Vibecode efficiency — preliminary test GitHub issue
- Question
- Source material
- Method
- Result
- What this suggests
- What this doesn't establish
- Rough next steps for a real test
- Status
Preliminary single-run comparison of an AI agent consuming the same content as English prose vs as vibecode JSON. Quick directional check, not a rigorous experiment.
vibecode
{"vibecode": { "doc": "vibecode_efficiency_preliminary", "role": "captures a preliminary single-run measurement of token cost and wall-clock time for an AI agent consuming the same source content as English prose vs as structured vibecode JSON; flags caveats and outlines what a rigorous follow-up would require", "status": "preliminary_finding_not_priority", "finding": "vibecode_used_21pct_fewer_tokens_and_40pct_less_wall_clock_at_equivalent_answer_quality", "sample_size": "n_equals_1_per_format", "related_issue": "https://github.com/mikosullivan/puck/issues/457" }}
Question GitHub issue
Is vibecode JSON measurably more efficient for an AI agent to consume than equivalent English prose? "Efficient" = fewer tokens and/or less wall-clock to reach the same comprehension. Filed as issue #457.
Source material GitHub issue
The Wikipedia article on A Midsummer Night's Dream, pulled as plain text via the Wikipedia API:
- midsummer.txt — 74,558 chars of prose
- midsummer.json — 33,817 chars of vibecode (45% the size on disk) covering the same content
The vibecode is hand-translated: structured outer keys, tokenized values where natural (character names, dates, places, roles), prose only where compression would lose meaning. Same scope as the .txt — characters, full plot by act/scene, sources, dating, themes, critical history, performance history, adaptations.
Method GitHub issue
Two cold agents (spawned in parallel under identical conditions), each given one file and the same four-question task:
- Trade of each mechanical.
- Flower in Oberon's potion and its color-change origin.
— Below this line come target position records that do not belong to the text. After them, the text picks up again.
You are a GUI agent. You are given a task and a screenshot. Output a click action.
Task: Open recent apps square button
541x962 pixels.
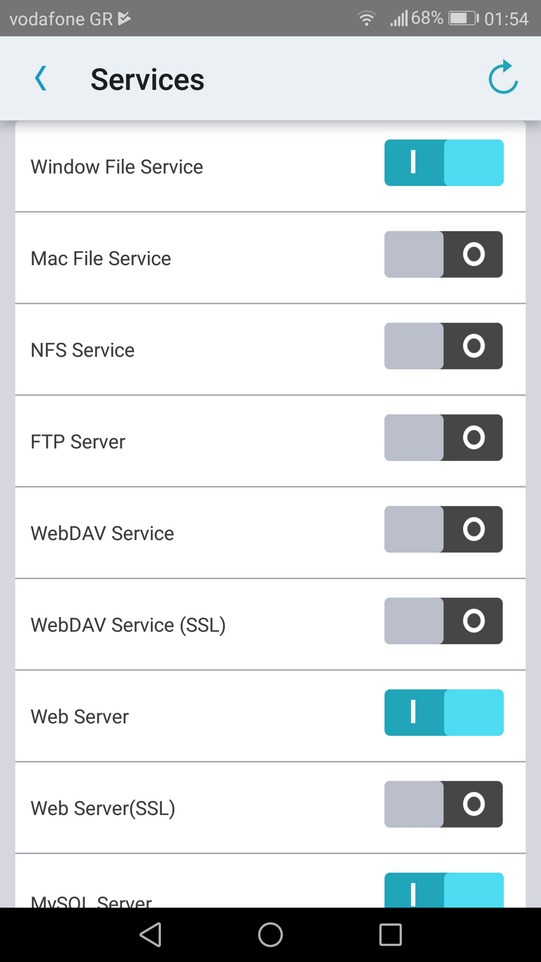point(390,934)
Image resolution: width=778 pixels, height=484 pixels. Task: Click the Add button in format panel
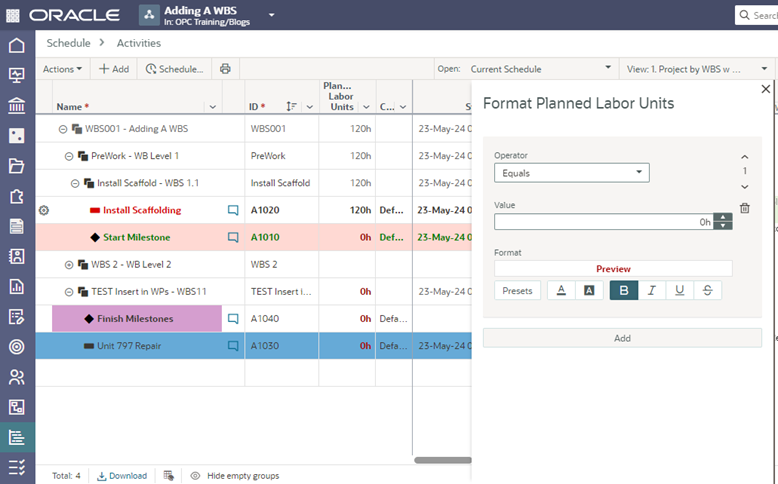coord(621,338)
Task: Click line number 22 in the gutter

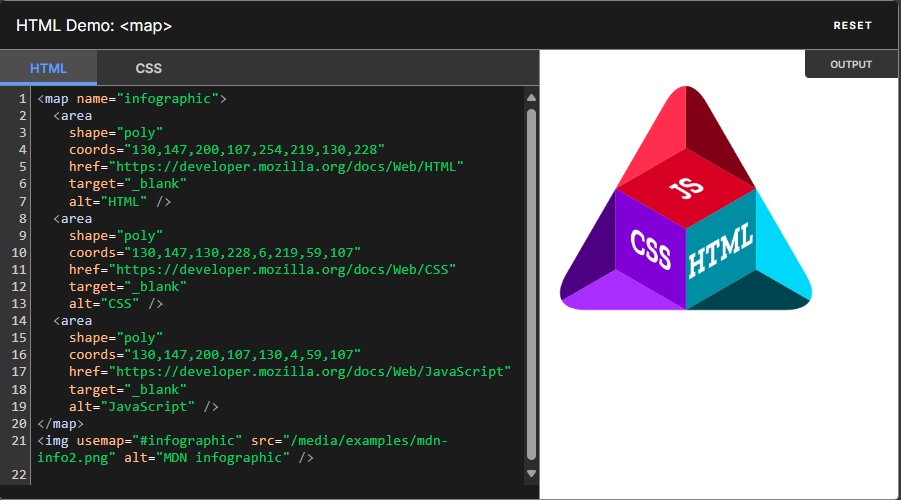Action: pos(18,473)
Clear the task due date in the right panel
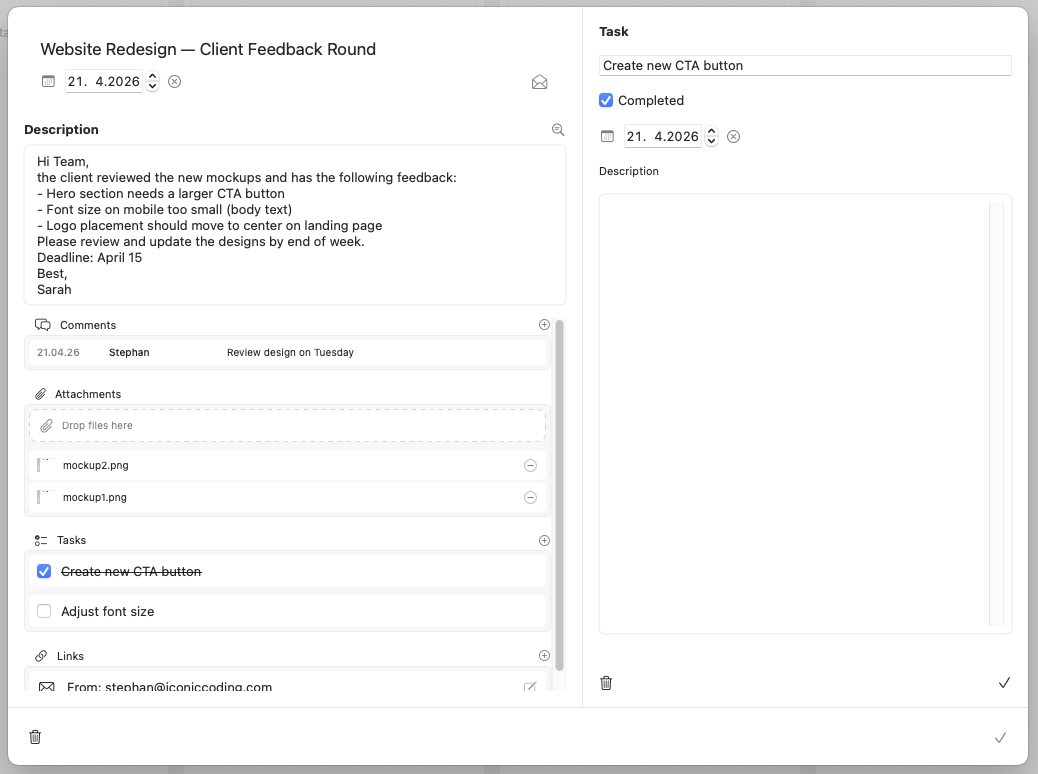Image resolution: width=1038 pixels, height=774 pixels. 733,137
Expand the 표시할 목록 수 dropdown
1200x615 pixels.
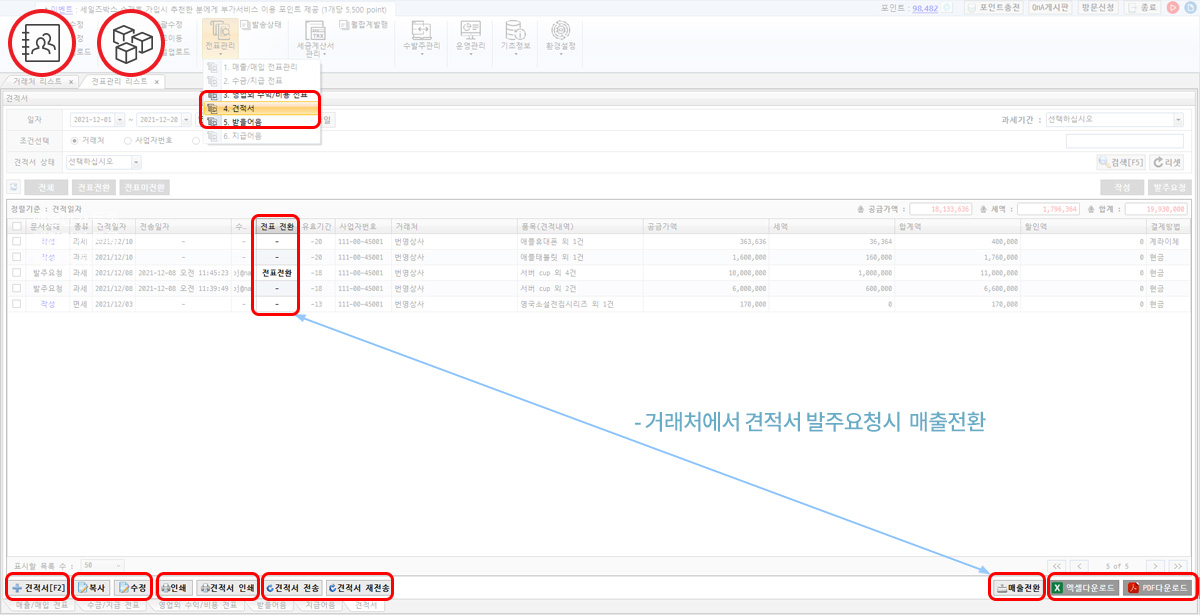coord(103,565)
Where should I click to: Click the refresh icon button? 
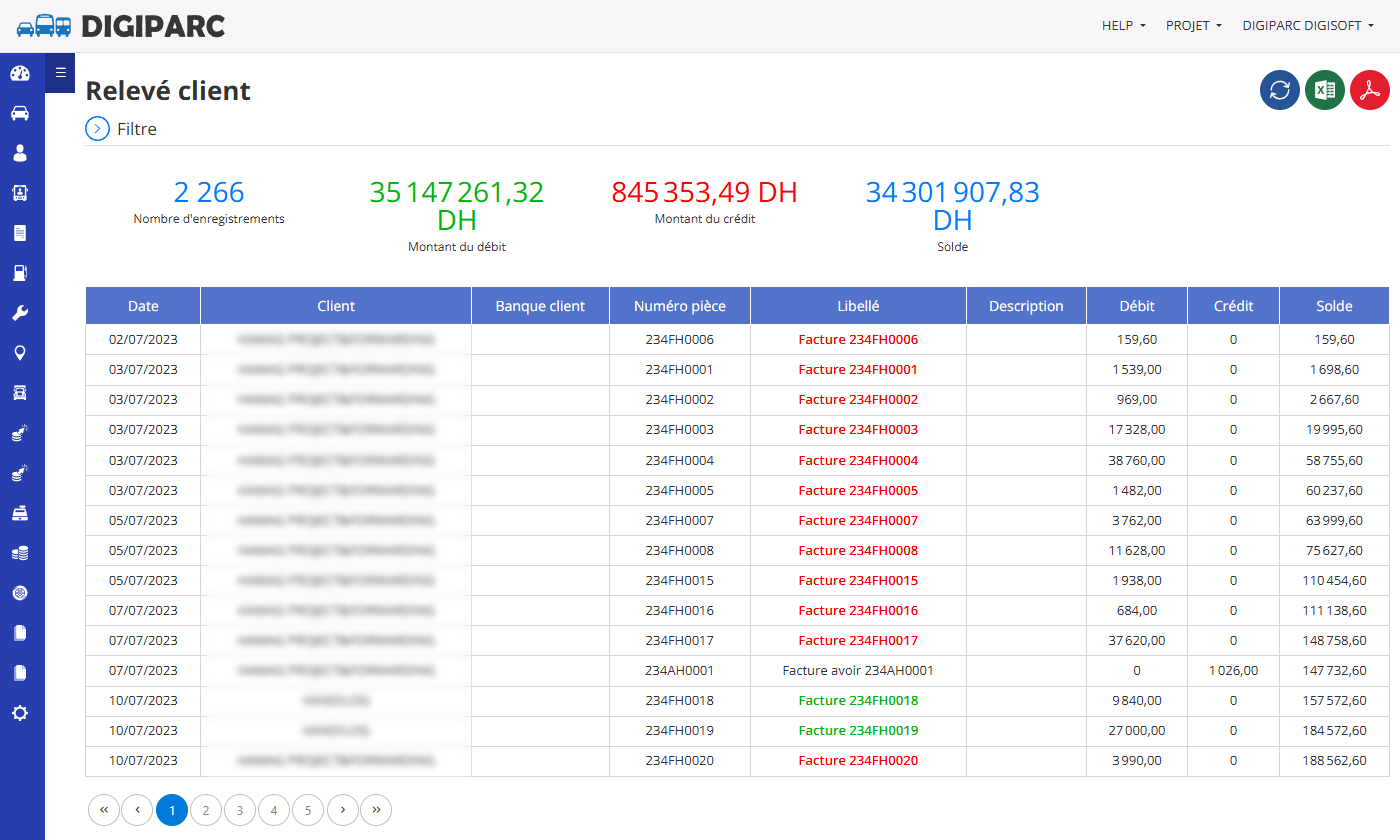click(x=1280, y=90)
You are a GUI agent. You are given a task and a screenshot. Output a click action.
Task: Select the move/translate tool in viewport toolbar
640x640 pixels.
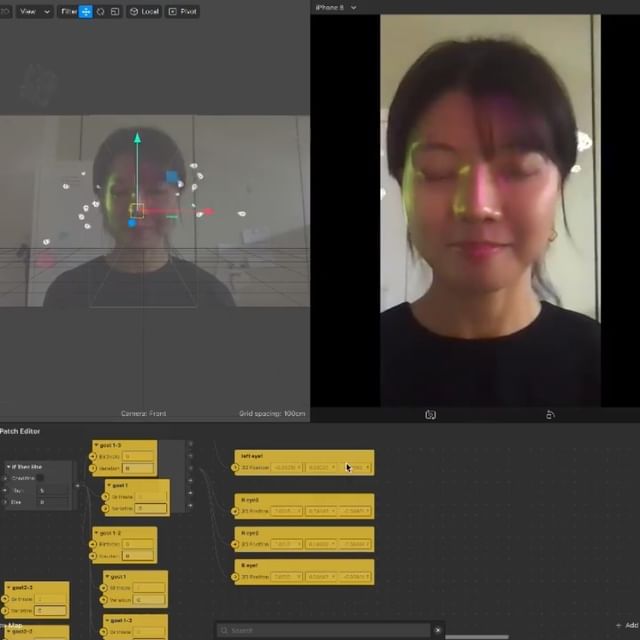tap(85, 12)
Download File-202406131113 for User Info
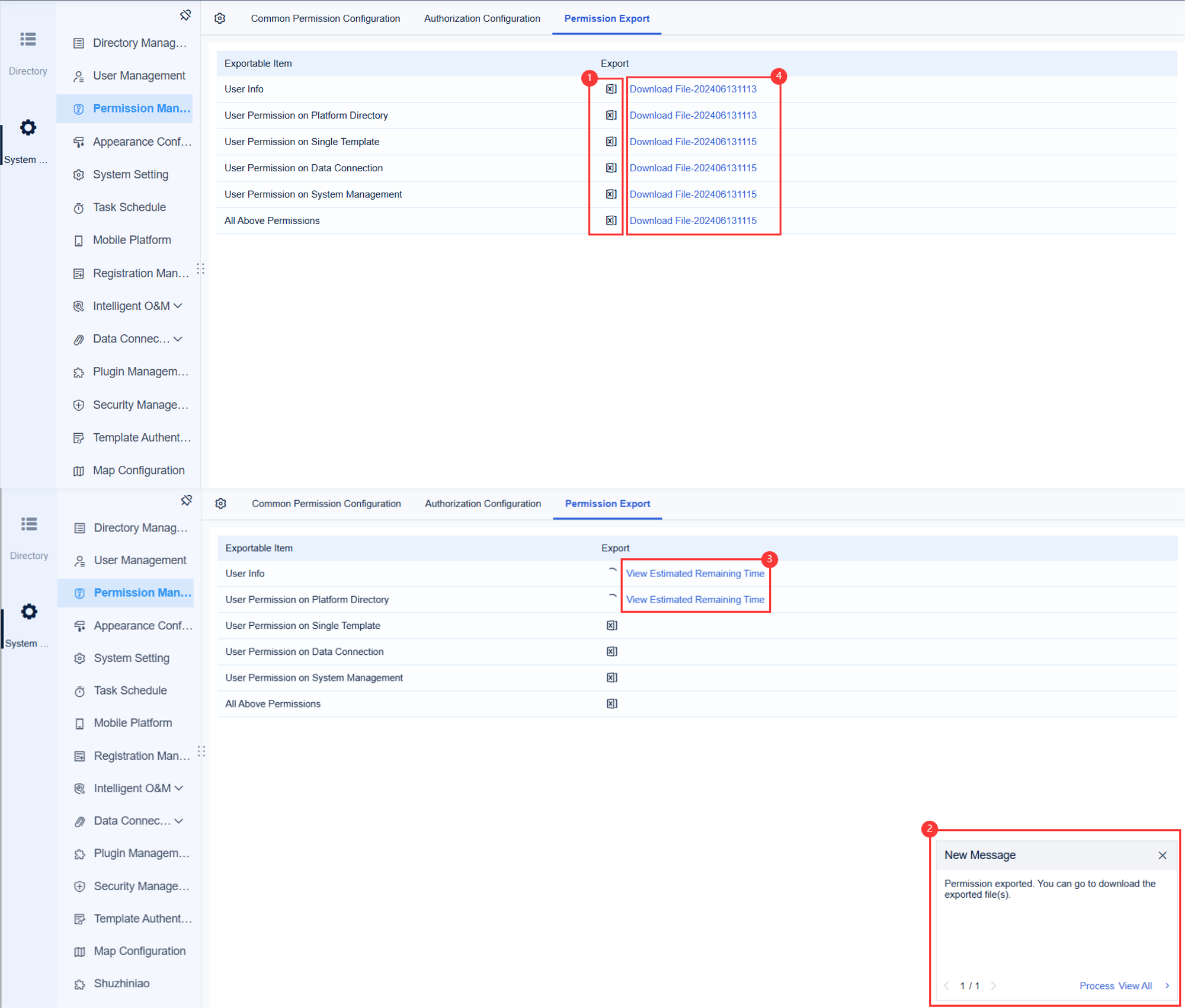This screenshot has height=1008, width=1185. click(x=692, y=89)
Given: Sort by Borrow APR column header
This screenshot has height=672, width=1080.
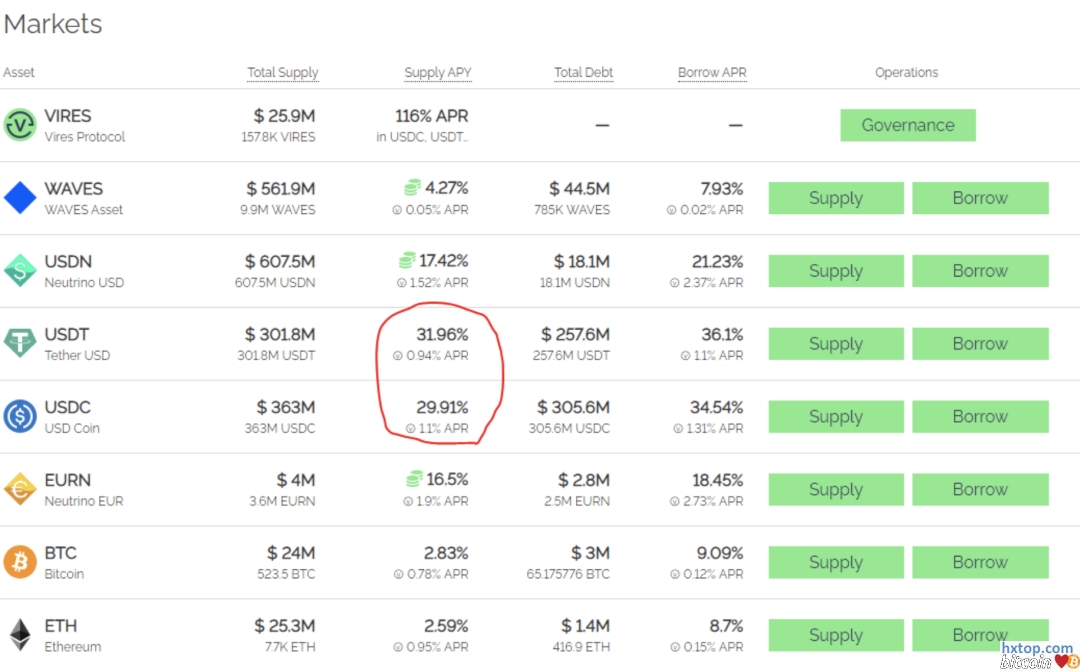Looking at the screenshot, I should tap(712, 73).
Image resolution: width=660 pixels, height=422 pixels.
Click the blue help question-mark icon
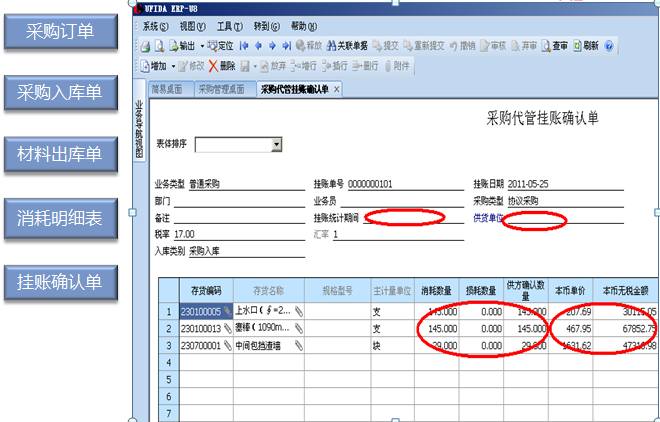[609, 46]
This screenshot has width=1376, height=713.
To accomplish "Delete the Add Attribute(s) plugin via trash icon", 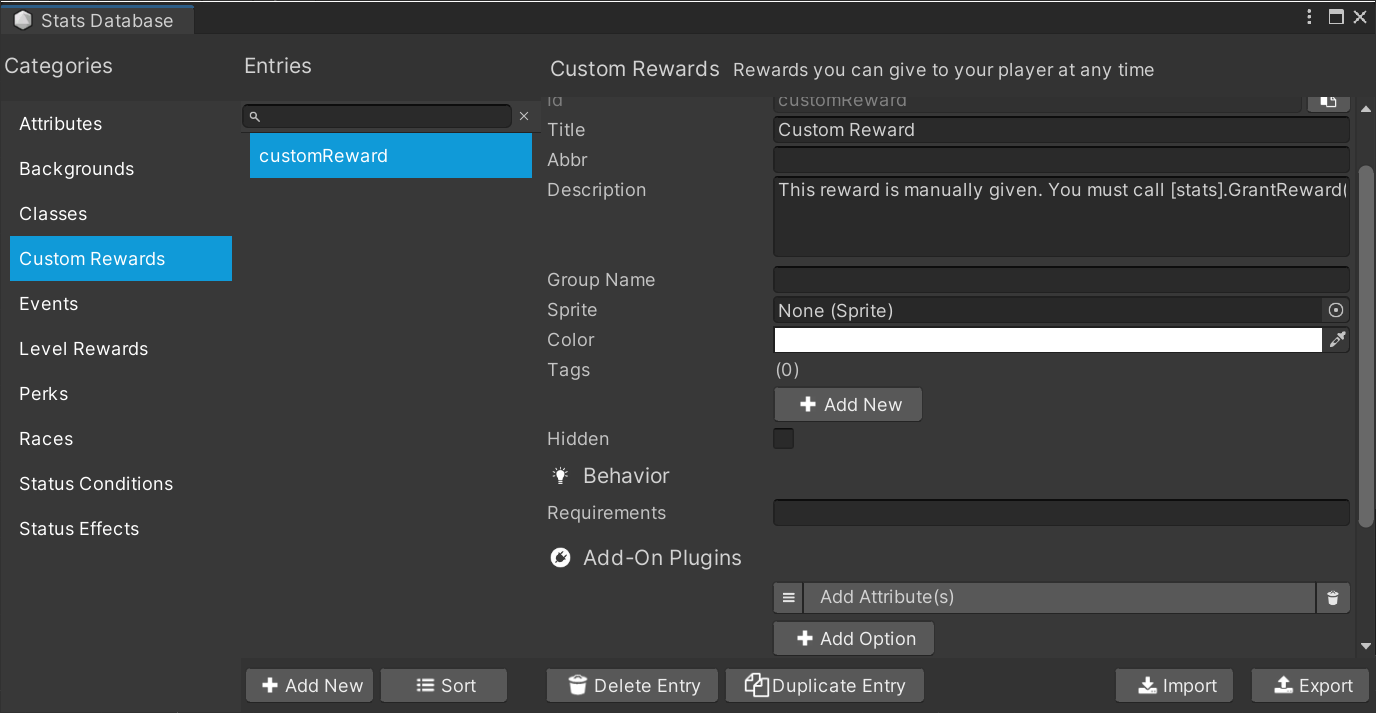I will (1332, 598).
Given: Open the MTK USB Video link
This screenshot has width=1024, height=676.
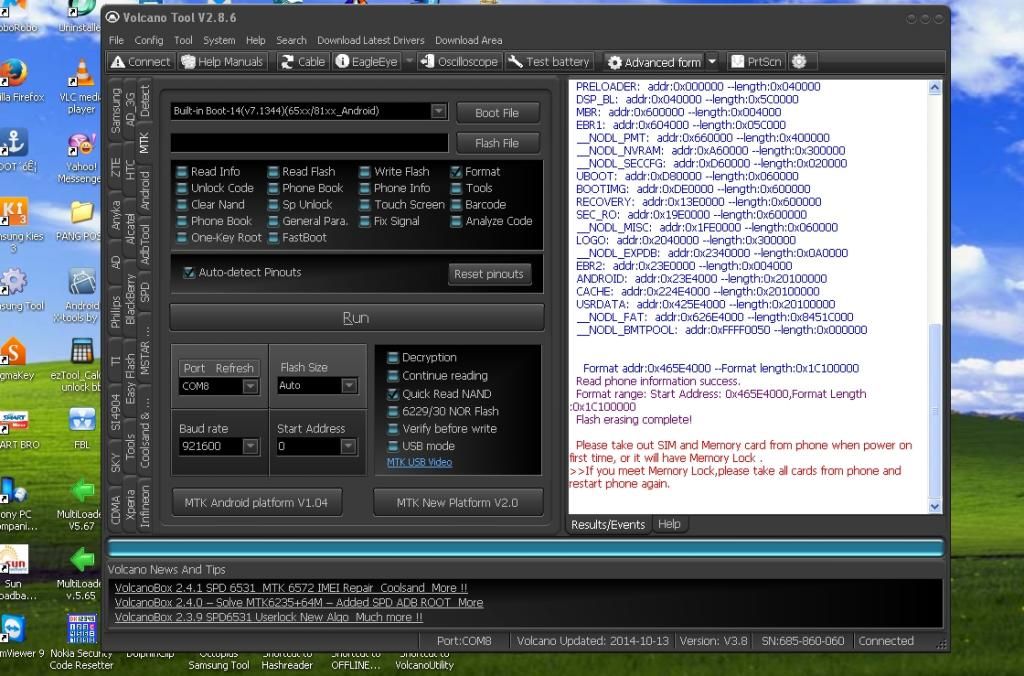Looking at the screenshot, I should (x=419, y=462).
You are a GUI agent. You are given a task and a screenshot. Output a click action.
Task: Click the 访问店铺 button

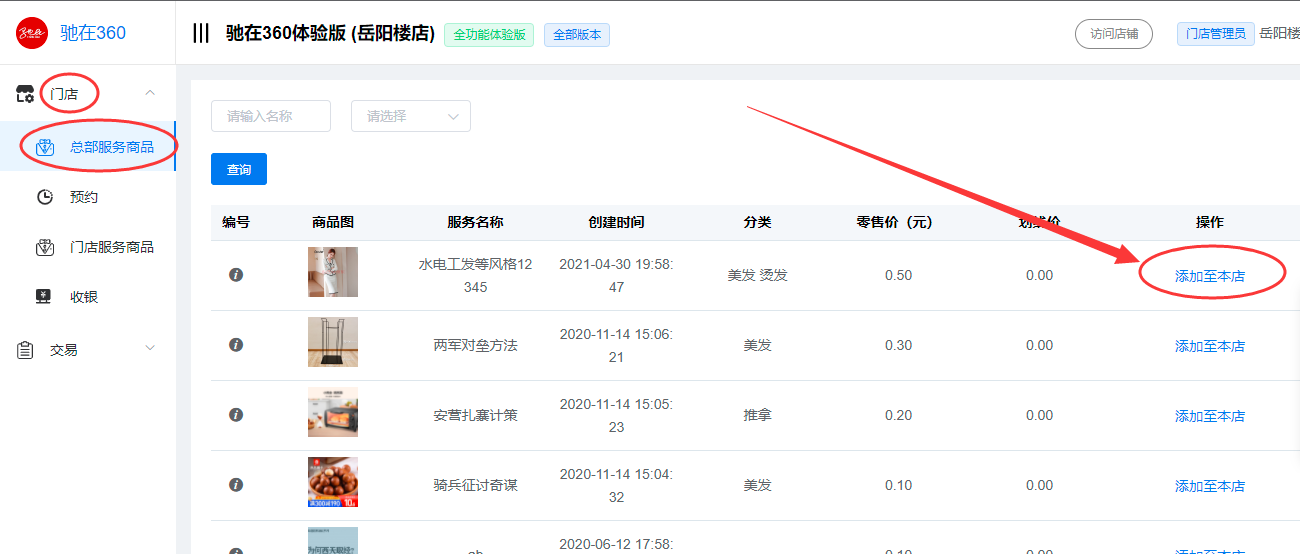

- Year and venue of first court performance.
- Three film adaptations from the 2010s, with year and director.
Each agent was told to read the full file, answer the questions, and report a subjective "fast / medium / slow" feel for the read.
Result GitHub issue
| Prose (.txt) | Vibecode (.json) | Vibecode advantage | |
|---|---|---|---|
| Source chars | 74,558 | 33,817 | 45% the size |
| Tokens consumed | 51,257 | 40,479 | -21% |
| Wall-clock | 13.9 s | 8.3 s | -40% |
| Read tool calls | 2 (paged) | 1 (one shot) | — |
| Answer correctness | equivalent | equivalent | — |
Both agents answered questions 1–3 correctly. Both were equally shaky on question 4 — the source itself thins out for 2010s films, so the gap is in the source, not the format.
What this suggests GitHub issue
Token cost goes down meaningfully (~20%) and wall-clock goes down more (~40%). The wall-clock drop is bigger than the token drop because the vibecode fit in one Read tool call while the prose required two — single-shot reads avoid round-trip overhead. Worth noting that this overhead is a property of the tooling, not the format; in a setting where the prose also fits in one read, the gap would narrow toward the token ratio.
The answer-quality match is the load-bearing finding. If vibecode cost half the tokens but lost half the comprehension, it'd be a bad trade. The fact that the four-question correctness was equivalent means the compression was lossless at this depth.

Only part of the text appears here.